Prior to this, according to Susan Artandi (1973) information apparently matters as a question of newness (i.e. learning something hitherto unknown) or as a matter of comprehension (i.e. did x make sense to the recipient). Shannon and Weaver’s mathematical model tries to make a generalisable idea of how we communicate vis a vis sender/noise/receiver. Artandi locates S+W as kicking off both a technologizing of communication through digital media, and a reciprocal need to comprehend information qua data due to digital information storage now being a thing. Artandi – consciously or not – seems to take a Piercean semiotics whereby semantics and syntactics are still important ways of locating the value of information relative to cognition and context. I think this is perhaps part of the debate we were having before about latency and objectivity. It is interesting here that at this point while there is a strong scientism in the discussion, I do not get the sense that the world itself is understood as informational in any sense prior to it being grasped by people or machines.

James Gleick (2011) writes in The Information, about a history of data that emerges out of Claude Shannon and Alan Turing during WWII which leads to the Turing tape and related developments, which I read as being something of a subtle trajectory between the idea of a universal computer (per Turing) and a world that is universally computable (i.e. the world can in total be understood as a thing of data to be dissected). The interesting thing here is that Gleick covers how Turing and Godel both pose pretty serious limitations to the computability of the world, and of mathematics itself.

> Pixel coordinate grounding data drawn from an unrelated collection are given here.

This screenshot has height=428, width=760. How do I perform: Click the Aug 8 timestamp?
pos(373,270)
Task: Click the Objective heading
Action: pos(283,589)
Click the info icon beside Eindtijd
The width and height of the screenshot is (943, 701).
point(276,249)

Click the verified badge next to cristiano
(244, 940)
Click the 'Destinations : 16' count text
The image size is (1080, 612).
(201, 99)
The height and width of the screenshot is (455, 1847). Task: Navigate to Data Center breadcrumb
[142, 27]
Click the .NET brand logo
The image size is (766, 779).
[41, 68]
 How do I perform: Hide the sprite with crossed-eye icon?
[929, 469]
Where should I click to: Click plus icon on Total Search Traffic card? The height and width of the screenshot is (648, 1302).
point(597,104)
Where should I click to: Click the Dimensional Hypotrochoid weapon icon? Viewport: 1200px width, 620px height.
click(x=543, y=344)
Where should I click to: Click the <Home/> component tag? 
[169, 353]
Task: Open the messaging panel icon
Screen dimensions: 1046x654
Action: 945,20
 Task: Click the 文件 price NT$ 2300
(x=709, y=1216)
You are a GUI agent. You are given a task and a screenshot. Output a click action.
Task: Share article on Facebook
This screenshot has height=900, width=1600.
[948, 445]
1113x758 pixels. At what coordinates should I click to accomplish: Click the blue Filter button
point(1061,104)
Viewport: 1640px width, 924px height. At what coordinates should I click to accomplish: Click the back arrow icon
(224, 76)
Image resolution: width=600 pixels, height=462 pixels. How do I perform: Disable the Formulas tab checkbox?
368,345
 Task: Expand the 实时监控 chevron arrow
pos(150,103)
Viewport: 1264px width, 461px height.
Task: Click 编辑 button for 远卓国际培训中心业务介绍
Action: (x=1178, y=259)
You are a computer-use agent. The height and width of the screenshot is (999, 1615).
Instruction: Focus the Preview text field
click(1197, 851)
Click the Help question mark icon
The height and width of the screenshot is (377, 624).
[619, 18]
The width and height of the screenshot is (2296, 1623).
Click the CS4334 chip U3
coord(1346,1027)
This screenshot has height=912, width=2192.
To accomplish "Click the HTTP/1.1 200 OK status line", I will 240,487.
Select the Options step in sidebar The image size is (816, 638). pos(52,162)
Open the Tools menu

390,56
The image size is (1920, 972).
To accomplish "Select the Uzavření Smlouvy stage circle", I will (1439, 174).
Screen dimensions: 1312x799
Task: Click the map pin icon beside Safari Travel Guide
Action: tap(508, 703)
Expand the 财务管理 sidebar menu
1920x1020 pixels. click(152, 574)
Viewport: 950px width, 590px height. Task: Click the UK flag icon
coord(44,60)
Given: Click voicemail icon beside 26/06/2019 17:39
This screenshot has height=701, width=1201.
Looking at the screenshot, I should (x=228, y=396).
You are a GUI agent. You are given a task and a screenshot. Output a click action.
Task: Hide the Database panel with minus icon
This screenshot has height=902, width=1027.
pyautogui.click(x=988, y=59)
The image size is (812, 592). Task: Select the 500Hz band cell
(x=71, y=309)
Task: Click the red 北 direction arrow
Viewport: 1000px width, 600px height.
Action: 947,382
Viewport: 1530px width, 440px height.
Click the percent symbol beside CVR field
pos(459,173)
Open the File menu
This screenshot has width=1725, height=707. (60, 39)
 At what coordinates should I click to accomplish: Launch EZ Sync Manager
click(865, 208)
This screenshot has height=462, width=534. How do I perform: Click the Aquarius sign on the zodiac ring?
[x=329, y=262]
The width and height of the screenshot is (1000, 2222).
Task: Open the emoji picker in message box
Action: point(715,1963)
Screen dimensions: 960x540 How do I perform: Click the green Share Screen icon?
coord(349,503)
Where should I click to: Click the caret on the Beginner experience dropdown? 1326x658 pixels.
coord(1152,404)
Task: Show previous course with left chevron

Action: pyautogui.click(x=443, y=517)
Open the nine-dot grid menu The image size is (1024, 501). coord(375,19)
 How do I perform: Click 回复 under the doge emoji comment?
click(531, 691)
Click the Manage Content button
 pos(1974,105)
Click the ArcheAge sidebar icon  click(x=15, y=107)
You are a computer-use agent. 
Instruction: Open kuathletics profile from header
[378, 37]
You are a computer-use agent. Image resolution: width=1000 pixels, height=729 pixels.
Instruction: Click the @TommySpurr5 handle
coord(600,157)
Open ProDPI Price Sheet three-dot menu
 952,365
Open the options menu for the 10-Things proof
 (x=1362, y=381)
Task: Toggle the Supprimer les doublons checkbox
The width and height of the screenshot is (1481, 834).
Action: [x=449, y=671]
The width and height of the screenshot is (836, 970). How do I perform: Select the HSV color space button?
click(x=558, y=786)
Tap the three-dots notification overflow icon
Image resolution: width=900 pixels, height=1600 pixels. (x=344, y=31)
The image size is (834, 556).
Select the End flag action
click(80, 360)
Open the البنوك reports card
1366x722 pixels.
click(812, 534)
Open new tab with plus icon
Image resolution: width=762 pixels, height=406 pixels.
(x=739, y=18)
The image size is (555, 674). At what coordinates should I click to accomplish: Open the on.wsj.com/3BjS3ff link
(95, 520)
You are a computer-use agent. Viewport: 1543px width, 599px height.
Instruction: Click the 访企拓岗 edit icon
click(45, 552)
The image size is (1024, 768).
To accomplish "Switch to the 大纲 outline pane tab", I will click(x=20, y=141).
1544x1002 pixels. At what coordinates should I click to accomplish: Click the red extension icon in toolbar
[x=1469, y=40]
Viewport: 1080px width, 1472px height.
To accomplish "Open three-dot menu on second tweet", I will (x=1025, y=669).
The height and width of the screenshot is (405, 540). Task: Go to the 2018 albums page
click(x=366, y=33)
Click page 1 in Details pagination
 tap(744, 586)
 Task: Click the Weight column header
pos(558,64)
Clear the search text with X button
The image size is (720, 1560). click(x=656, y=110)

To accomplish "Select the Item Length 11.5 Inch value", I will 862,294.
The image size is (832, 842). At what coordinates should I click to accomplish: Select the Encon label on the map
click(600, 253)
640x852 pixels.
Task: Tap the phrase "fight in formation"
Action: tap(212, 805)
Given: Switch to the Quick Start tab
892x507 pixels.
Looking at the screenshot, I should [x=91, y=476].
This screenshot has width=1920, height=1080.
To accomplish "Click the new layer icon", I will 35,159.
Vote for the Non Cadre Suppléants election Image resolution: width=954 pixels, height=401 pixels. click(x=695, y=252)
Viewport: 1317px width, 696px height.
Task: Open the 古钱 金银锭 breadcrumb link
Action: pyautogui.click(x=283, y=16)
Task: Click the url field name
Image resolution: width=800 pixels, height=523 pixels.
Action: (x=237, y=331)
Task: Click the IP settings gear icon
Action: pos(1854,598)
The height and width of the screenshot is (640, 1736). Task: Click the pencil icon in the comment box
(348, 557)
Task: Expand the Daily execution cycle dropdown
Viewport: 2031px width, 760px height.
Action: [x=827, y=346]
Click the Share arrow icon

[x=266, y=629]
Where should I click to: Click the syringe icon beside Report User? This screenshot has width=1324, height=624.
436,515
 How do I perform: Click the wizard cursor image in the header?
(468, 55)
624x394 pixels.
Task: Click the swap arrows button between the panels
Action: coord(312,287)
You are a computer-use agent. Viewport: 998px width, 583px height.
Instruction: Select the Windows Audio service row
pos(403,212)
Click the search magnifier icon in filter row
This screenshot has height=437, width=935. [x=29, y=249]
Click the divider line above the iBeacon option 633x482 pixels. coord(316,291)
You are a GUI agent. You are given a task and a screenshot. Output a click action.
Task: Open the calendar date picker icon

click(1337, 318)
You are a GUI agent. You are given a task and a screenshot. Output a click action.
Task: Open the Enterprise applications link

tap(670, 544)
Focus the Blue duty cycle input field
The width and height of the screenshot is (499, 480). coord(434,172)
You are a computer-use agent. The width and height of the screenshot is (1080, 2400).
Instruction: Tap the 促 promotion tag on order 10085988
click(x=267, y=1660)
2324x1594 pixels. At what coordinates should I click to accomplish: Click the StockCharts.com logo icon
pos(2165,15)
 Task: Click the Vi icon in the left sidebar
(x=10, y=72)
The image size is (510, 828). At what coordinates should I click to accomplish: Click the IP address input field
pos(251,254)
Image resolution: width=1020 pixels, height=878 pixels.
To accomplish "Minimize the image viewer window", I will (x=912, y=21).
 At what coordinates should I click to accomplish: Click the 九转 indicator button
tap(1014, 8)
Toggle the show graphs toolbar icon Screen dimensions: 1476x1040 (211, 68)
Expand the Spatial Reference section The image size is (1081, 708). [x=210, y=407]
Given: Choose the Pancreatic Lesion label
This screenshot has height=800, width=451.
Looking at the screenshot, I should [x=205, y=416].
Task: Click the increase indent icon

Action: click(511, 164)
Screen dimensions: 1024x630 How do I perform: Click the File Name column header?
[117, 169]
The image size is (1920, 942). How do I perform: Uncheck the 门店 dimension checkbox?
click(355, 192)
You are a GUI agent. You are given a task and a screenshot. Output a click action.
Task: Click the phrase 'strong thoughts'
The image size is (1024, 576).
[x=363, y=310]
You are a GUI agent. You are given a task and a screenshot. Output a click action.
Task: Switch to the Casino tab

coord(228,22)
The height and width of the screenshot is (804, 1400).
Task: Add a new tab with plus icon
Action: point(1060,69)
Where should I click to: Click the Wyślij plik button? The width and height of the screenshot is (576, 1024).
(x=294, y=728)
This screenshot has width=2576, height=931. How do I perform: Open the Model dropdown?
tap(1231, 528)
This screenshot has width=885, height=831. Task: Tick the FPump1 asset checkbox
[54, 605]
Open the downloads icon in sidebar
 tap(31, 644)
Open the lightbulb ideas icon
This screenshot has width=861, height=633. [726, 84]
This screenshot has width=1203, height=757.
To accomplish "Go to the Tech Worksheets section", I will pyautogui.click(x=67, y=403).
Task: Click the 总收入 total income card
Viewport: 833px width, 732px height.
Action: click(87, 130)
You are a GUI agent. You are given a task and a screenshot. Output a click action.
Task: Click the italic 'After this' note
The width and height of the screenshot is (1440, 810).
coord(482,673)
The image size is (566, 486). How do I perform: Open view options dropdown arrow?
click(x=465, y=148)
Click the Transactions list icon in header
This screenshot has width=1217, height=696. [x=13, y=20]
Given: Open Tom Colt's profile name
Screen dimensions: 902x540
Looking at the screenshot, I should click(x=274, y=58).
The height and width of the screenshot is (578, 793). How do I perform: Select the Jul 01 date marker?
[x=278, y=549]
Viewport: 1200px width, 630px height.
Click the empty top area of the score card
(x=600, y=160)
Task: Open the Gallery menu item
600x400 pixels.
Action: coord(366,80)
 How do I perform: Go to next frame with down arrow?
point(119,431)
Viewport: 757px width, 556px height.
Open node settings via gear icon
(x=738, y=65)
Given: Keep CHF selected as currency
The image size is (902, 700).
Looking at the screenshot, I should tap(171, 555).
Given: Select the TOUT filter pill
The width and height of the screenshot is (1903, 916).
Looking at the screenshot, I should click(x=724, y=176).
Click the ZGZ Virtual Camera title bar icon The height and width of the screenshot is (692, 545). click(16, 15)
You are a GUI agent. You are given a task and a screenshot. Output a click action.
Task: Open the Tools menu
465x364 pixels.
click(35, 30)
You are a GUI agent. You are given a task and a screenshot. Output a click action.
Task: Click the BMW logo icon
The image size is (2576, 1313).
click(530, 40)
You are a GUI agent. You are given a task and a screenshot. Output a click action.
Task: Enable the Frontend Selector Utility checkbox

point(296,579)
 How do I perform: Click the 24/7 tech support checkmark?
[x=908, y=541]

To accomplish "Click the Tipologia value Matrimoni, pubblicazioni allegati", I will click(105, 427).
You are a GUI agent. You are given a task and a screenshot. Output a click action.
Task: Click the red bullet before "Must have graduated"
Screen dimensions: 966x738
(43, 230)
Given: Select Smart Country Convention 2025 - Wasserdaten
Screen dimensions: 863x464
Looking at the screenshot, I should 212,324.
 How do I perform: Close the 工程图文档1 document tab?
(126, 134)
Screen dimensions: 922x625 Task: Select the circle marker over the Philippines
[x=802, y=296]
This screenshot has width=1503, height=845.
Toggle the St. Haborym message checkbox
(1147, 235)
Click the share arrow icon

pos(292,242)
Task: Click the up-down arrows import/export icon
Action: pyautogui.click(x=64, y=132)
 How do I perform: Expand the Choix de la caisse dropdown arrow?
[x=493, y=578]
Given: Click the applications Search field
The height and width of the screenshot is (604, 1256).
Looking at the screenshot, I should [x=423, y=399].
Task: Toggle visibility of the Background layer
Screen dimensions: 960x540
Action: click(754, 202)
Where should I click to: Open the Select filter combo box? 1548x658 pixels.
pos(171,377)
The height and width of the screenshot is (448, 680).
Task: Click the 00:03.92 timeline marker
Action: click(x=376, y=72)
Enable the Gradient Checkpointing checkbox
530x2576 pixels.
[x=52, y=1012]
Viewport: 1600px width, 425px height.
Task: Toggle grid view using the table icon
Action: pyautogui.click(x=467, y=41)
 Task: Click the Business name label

Other related stuff that I found was a paper by Belkin and Robertson who come up with a typology of information based on its effects and concerns – I would argue that this account mistakes epistemology for ontology in some cases. Their typology is modestly hierarchical:

Genetic information which creates higher order structures, uncertainty (noise), perception (i.e. sense data), individual self-knowledge (i.e. concept construction), inter-human communication, social conceptual structures (I think we would recognise this as tacit institutions?), and formalized knowledge (which in their account seems to be a one-directional process that would be educational in a broad sense? In any case it would seem to be abstract information).

Many of the papers I found were pretty similar – mostly trying to give different cross-sections of what information/data does as if this answers what data is. Dretske is cited as noting that any definition of information needs to be at least somewhat related to the lay principle. It would make sense that any technical definition should not stray too from the conventional knowledge or else it would be breaching some sort of core value of ‘information’. I found a DJVU file of Dretske’s work, but it’s borderline unreadable because mathematical notation is frequent and in-line with the sections that attempt to define information. Perhaps a physical book is in order.

Robert Losee (1998) talks about information being variably valued in terms of perceiving or knowing. I think there’s something to this – perhaps because it signals a represented relationship to the world of ‘not data’ in the form of being perceived, and a crucial relationship to other data in the form of knowing.

I think based on this, the materiality of data doesn’t seem to be important, but the relationality of it is. The materiality is important for our ability to process data (i.e. we live in a material world, we encounter information in the , for the economics of data, for the problem of stewardship and responsibility, but it’s not necessary for the data itself to exist in a particular form (esp. w/r/t Indigenous Data Sovereignty). Data relates to both itself and to other things, and in this sense is relational, and I think there’s value in understanding data as an abstract thing that is ‘abstractable’ thing itself (hence metadata).

02. References
  • Artandi, S. (1973) Opinion Paper: Information Concepts and their Utility
  • Belkin, N. and Robertson, S. E. (1976) Information Science and the Phenomenon of Information
  • Gleick, J. (2011) The Information, A History, A Theory, A Flood.